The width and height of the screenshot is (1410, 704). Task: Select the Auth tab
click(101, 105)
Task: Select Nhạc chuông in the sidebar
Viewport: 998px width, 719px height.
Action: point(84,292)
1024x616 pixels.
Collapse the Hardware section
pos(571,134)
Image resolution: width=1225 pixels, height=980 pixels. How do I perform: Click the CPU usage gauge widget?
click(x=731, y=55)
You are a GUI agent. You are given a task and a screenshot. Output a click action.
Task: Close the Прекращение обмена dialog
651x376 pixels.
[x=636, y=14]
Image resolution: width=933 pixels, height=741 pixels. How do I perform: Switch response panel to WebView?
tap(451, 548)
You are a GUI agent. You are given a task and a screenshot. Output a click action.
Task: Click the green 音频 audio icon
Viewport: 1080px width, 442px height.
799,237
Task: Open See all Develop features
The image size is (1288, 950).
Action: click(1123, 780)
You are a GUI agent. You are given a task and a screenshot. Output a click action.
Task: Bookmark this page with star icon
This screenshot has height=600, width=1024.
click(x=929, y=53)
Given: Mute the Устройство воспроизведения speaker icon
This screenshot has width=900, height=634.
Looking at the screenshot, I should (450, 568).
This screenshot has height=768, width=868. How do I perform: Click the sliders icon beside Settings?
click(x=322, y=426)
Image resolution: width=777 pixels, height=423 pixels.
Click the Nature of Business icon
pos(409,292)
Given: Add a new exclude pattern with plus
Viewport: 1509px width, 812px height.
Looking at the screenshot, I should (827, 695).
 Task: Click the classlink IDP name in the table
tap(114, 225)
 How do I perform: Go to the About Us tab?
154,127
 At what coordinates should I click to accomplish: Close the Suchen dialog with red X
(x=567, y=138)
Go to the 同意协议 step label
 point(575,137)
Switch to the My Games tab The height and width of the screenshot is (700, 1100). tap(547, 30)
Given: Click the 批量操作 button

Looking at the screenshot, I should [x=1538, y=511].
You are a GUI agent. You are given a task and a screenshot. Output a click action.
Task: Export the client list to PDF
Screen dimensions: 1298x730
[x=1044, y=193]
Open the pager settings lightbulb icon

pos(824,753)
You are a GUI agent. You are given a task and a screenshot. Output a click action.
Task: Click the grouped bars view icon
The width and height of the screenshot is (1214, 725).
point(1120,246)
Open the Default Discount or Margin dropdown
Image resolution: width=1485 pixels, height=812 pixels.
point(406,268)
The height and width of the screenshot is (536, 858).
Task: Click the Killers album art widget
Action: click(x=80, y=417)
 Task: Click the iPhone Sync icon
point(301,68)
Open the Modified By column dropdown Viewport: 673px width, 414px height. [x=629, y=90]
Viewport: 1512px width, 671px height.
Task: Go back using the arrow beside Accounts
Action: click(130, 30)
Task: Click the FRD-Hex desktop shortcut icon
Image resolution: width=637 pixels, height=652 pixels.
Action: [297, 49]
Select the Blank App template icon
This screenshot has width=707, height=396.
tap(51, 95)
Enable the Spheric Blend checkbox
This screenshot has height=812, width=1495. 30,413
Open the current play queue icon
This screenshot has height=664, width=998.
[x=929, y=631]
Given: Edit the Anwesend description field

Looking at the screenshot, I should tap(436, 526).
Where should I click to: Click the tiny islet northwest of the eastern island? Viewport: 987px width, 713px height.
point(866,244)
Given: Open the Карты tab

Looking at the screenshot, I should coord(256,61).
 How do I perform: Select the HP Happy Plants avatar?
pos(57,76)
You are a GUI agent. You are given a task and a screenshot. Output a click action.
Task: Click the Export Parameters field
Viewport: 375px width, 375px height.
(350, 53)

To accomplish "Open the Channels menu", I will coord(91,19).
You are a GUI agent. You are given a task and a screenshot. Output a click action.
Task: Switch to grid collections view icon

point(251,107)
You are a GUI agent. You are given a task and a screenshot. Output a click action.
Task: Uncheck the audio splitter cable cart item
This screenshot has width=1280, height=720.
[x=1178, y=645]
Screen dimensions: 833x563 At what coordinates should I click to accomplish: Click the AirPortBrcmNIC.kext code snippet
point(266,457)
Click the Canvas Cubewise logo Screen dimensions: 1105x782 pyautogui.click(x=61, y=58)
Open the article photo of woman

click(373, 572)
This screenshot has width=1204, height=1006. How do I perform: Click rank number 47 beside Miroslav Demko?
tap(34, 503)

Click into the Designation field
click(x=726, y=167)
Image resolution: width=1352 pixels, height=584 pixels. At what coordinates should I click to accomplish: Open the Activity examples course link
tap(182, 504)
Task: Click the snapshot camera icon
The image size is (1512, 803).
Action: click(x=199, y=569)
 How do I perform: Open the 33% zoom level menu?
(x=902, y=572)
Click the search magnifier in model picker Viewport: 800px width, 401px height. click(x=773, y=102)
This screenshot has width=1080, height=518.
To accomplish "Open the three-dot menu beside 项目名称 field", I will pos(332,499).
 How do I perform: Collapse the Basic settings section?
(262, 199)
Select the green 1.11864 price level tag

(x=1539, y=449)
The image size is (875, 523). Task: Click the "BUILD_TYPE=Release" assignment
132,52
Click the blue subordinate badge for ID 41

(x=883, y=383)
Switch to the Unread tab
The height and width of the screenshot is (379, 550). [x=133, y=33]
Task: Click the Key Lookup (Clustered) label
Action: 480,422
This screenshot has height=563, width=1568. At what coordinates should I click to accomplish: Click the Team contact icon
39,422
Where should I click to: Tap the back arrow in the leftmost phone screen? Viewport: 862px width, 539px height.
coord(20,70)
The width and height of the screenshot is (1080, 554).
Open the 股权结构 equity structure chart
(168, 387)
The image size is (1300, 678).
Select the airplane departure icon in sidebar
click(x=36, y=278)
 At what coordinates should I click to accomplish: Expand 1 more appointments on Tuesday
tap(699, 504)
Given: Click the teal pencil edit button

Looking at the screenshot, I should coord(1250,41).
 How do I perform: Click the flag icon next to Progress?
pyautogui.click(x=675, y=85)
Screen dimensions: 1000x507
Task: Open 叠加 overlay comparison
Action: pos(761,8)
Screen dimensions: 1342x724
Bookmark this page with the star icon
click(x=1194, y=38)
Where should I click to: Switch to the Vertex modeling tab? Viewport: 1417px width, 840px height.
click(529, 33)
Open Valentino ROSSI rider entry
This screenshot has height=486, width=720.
· · · ·
◆ TASK TO CARRY OUT
The full listing is to be restated word for word.

◆ SOLUTION FOR THIS EXERCISE
The width and height of the screenshot is (1410, 704). Task: Select the Auth tab
click(101, 105)
Task: Select Nhạc chuông in the sidebar
Viewport: 998px width, 719px height.
Action: point(84,292)
1024x616 pixels.
Collapse the Hardware section
pos(571,134)
Image resolution: width=1225 pixels, height=980 pixels. How do I perform: Click the CPU usage gauge widget?
click(x=731, y=55)
You are a GUI agent. You are given a task and a screenshot. Output a click action.
Task: Close the Прекращение обмена dialog
651x376 pixels.
[x=636, y=14]
Image resolution: width=933 pixels, height=741 pixels. How do I perform: Switch response panel to WebView?
tap(451, 548)
You are a GUI agent. You are given a task and a screenshot. Output a click action.
Task: Click the green 音频 audio icon
Viewport: 1080px width, 442px height.
799,237
Task: Open See all Develop features
The image size is (1288, 950).
Action: click(1123, 780)
You are a GUI agent. You are given a task and a screenshot. Output a click action.
Task: Bookmark this page with star icon
This screenshot has height=600, width=1024.
click(x=929, y=53)
Given: Mute the Устройство воспроизведения speaker icon
This screenshot has width=900, height=634.
Looking at the screenshot, I should (450, 568).
This screenshot has height=768, width=868. How do I perform: Click the sliders icon beside Settings?
click(x=322, y=426)
Image resolution: width=777 pixels, height=423 pixels.
Click the Nature of Business icon
pos(409,292)
Given: Add a new exclude pattern with plus
Viewport: 1509px width, 812px height.
Looking at the screenshot, I should (827, 695).
 Task: Click the classlink IDP name in the table
tap(114, 225)
 How do I perform: Go to the About Us tab?
154,127
 At what coordinates should I click to accomplish: Close the Suchen dialog with red X
(x=567, y=138)
Go to the 同意协议 step label
 point(575,137)
Switch to the My Games tab The height and width of the screenshot is (700, 1100). tap(547, 30)
Given: Click the 批量操作 button

Looking at the screenshot, I should [x=1538, y=511].
You are a GUI agent. You are given a task and a screenshot. Output a click action.
Task: Export the client list to PDF
Screen dimensions: 1298x730
[x=1044, y=193]
Open the pager settings lightbulb icon

pos(824,753)
You are a GUI agent. You are given a task and a screenshot. Output a click action.
Task: Click the grouped bars view icon
The width and height of the screenshot is (1214, 725).
point(1120,246)
Open the Default Discount or Margin dropdown
Image resolution: width=1485 pixels, height=812 pixels.
point(406,268)
The height and width of the screenshot is (536, 858).
Task: Click the Killers album art widget
Action: click(x=80, y=417)
 Task: Click the iPhone Sync icon
point(301,68)
Open the Modified By column dropdown Viewport: 673px width, 414px height. [x=629, y=90]
Viewport: 1512px width, 671px height.
Task: Go back using the arrow beside Accounts
Action: click(130, 30)
Task: Click the FRD-Hex desktop shortcut icon
Image resolution: width=637 pixels, height=652 pixels.
Action: [297, 49]
Select the Blank App template icon
This screenshot has width=707, height=396.
tap(51, 95)
Enable the Spheric Blend checkbox
This screenshot has height=812, width=1495. 30,413
Open the current play queue icon
This screenshot has height=664, width=998.
[x=929, y=631]
Given: Edit the Anwesend description field

Looking at the screenshot, I should tap(436, 526).
Where should I click to: Click the tiny islet northwest of the eastern island? Viewport: 987px width, 713px height.
point(866,244)
Given: Open the Карты tab

Looking at the screenshot, I should coord(256,61).
 How do I perform: Select the HP Happy Plants avatar?
pos(57,76)
You are a GUI agent. You are given a task and a screenshot. Output a click action.
Task: Click the Export Parameters field
Viewport: 375px width, 375px height.
(350, 53)

To accomplish "Open the Channels menu", I will coord(91,19).
You are a GUI agent. You are given a task and a screenshot. Output a click action.
Task: Switch to grid collections view icon

point(251,107)
You are a GUI agent. You are given a task and a screenshot. Output a click action.
Task: Uncheck the audio splitter cable cart item
This screenshot has width=1280, height=720.
[x=1178, y=645]
Screen dimensions: 833x563 At what coordinates should I click to accomplish: Click the AirPortBrcmNIC.kext code snippet
point(266,457)
Click the Canvas Cubewise logo Screen dimensions: 1105x782 pyautogui.click(x=61, y=58)
Open the article photo of woman

click(373, 572)
This screenshot has width=1204, height=1006. How do I perform: Click rank number 47 beside Miroslav Demko?
tap(34, 503)

Click into the Designation field
click(x=726, y=167)
Image resolution: width=1352 pixels, height=584 pixels. At what coordinates should I click to accomplish: Open the Activity examples course link
tap(182, 504)
Task: Click the snapshot camera icon
The image size is (1512, 803).
Action: click(x=199, y=569)
 How do I perform: Open the 33% zoom level menu?
(x=902, y=572)
Click the search magnifier in model picker Viewport: 800px width, 401px height. click(x=773, y=102)
This screenshot has width=1080, height=518.
To accomplish "Open the three-dot menu beside 项目名称 field", I will pos(332,499).
 How do I perform: Collapse the Basic settings section?
(262, 199)
Select the green 1.11864 price level tag

(x=1539, y=449)
The image size is (875, 523). Task: Click the "BUILD_TYPE=Release" assignment
132,52
Click the blue subordinate badge for ID 41

(x=883, y=383)
Switch to the Unread tab
The height and width of the screenshot is (379, 550). [x=133, y=33]
Task: Click the Key Lookup (Clustered) label
Action: 480,422
This screenshot has height=563, width=1568. At what coordinates should I click to accomplish: Click the Team contact icon
39,422
Where should I click to: Tap the back arrow in the leftmost phone screen? Viewport: 862px width, 539px height.
coord(20,70)
The width and height of the screenshot is (1080, 554).
Open the 股权结构 equity structure chart
(168, 387)
The image size is (1300, 678).
Select the airplane departure icon in sidebar
click(x=36, y=278)
 At what coordinates should I click to accomplish: Expand 1 more appointments on Tuesday
tap(699, 504)
Given: Click the teal pencil edit button

Looking at the screenshot, I should coord(1250,41).
 How do I perform: Click the flag icon next to Progress?
pyautogui.click(x=675, y=85)
Screen dimensions: 1000x507
Task: Open 叠加 overlay comparison
Action: pos(761,8)
Screen dimensions: 1342x724
Bookmark this page with the star icon
click(x=1194, y=38)
Where should I click to: Switch to the Vertex modeling tab? Viewport: 1417px width, 840px height.
click(529, 33)
Open Valentino ROSSI rider entry
This screenshot has height=486, width=720.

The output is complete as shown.